Direction:
Arrange the part of the records that opens with the line containing "Where should I" and runs through the end of the records as a numbered list, omitting blank lines and pictures.

Entries:
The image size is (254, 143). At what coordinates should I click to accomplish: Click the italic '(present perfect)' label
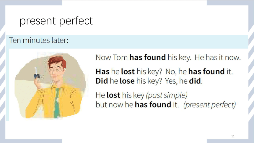tap(209, 105)
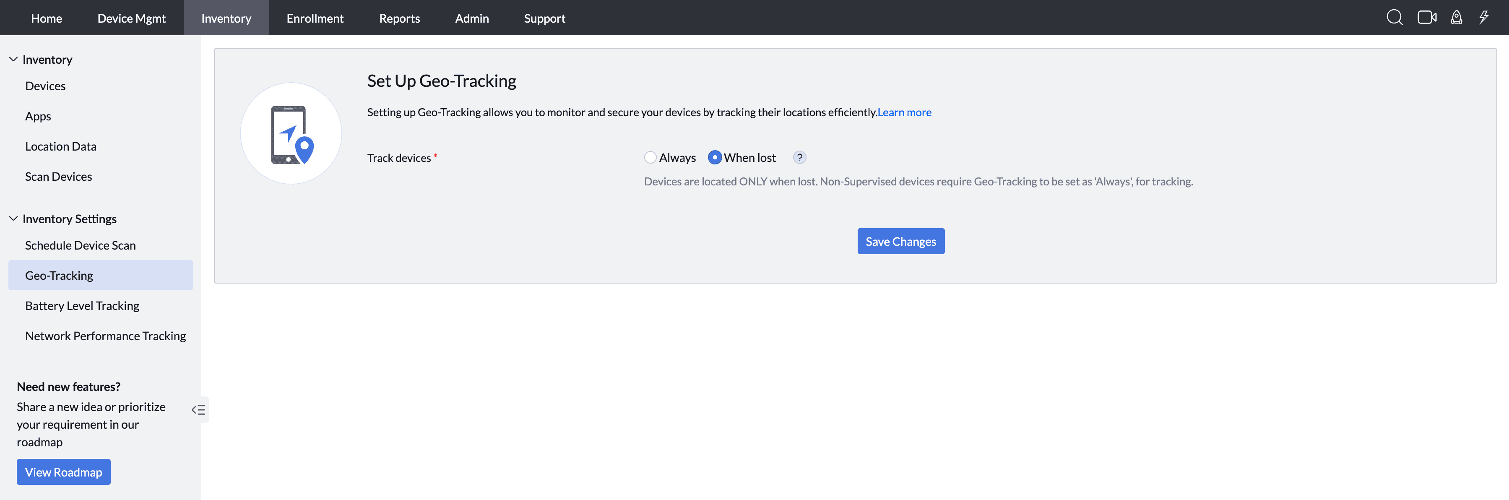
Task: Click Save Changes button
Action: [900, 242]
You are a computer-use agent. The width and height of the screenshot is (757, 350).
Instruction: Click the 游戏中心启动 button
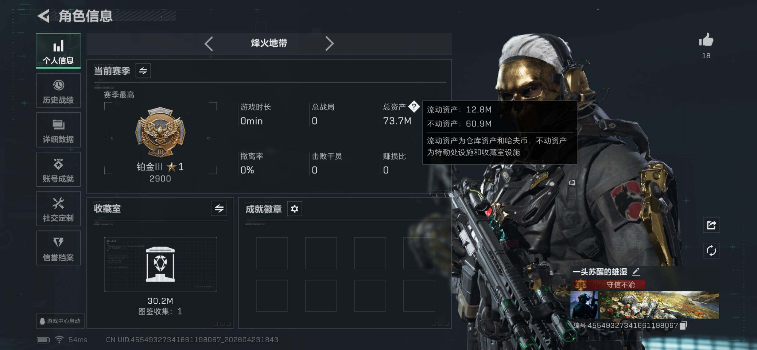(60, 321)
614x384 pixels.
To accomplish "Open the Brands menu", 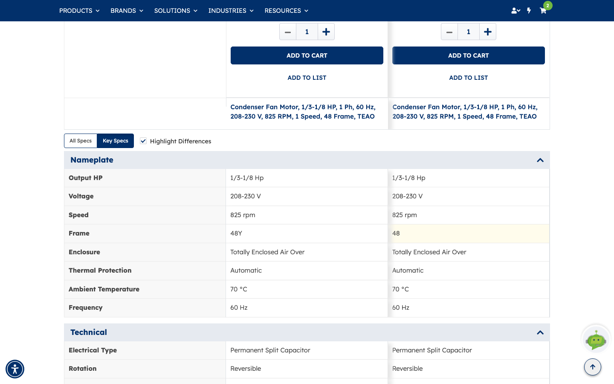I will [x=127, y=11].
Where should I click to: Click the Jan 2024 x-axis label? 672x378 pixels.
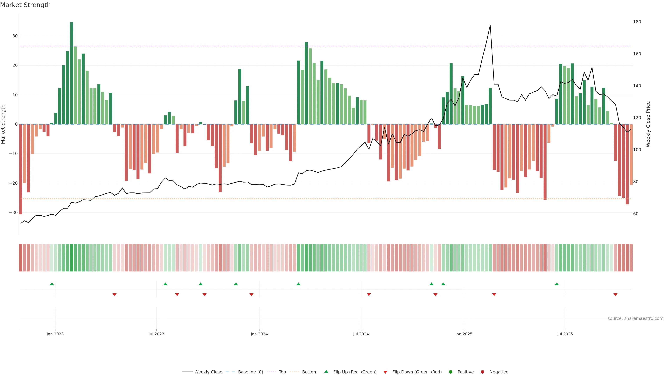click(259, 334)
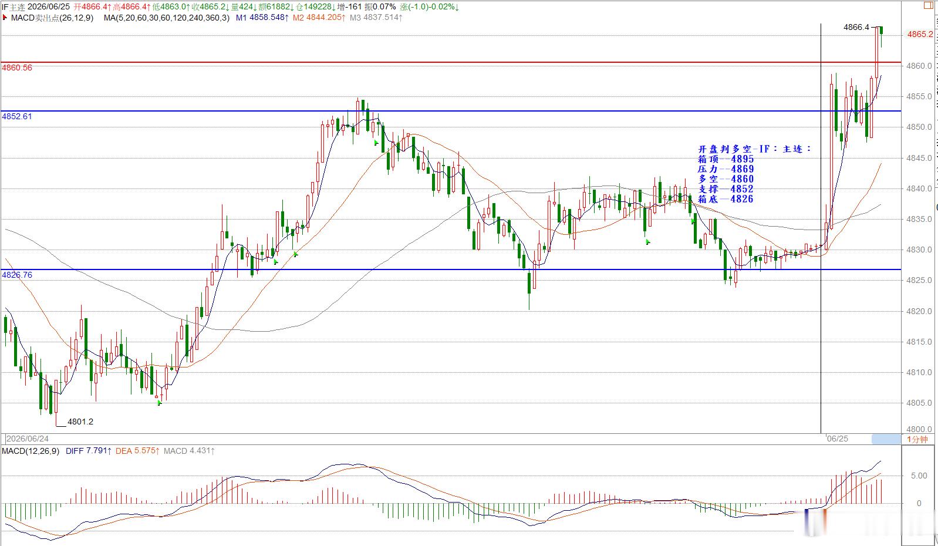Click the IF主连 contract name
This screenshot has width=938, height=546.
pyautogui.click(x=13, y=6)
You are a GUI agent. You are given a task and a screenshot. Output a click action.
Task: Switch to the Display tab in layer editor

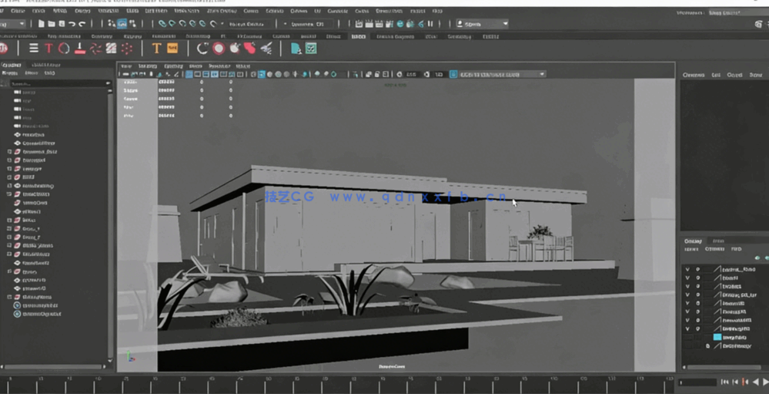694,241
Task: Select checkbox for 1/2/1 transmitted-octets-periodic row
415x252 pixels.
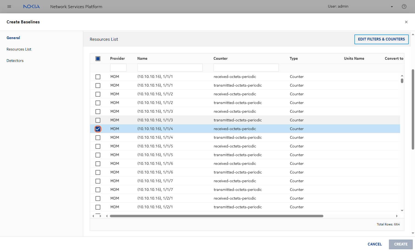Action: point(98,207)
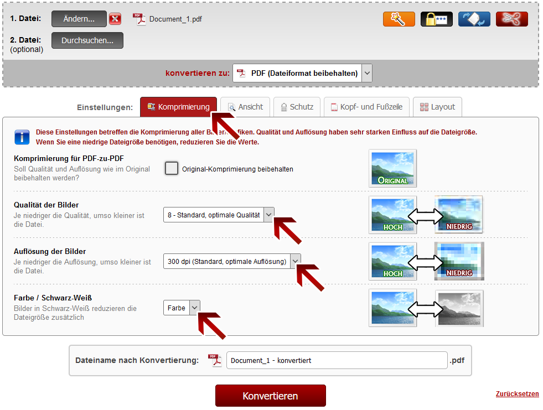Click the blue rotate pages icon
Image resolution: width=543 pixels, height=410 pixels.
(x=474, y=19)
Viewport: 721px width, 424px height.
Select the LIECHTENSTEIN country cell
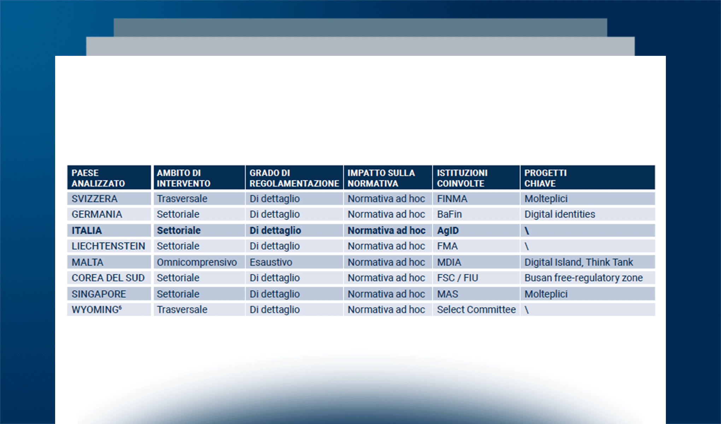pyautogui.click(x=108, y=246)
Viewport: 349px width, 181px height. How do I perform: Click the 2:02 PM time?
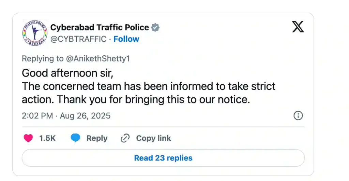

Reply to the exercise:
1. Where should I click to: Click the Jan 2024 x-axis label? 672x378 pixels.
2. click(259, 334)
3. Click the IF主连 contract name
4. This screenshot has width=938, height=546.
5. pyautogui.click(x=13, y=6)
6. You are a GUI agent. You are given a task and a screenshot. Output a click action.
7. Task: Switch to the Display tab in layer editor
8. 694,241
9. Task: Select checkbox for 1/2/1 transmitted-octets-periodic row
10. 415x252 pixels.
11. Action: point(98,207)
12. Click the blue rotate pages icon
13. Image resolution: width=543 pixels, height=410 pixels.
14. (x=474, y=19)
15. Viewport: 721px width, 424px height.
16. Select the LIECHTENSTEIN country cell
17. pyautogui.click(x=108, y=246)
18. Viewport: 349px width, 181px height. How do I perform: Click the 2:02 PM time?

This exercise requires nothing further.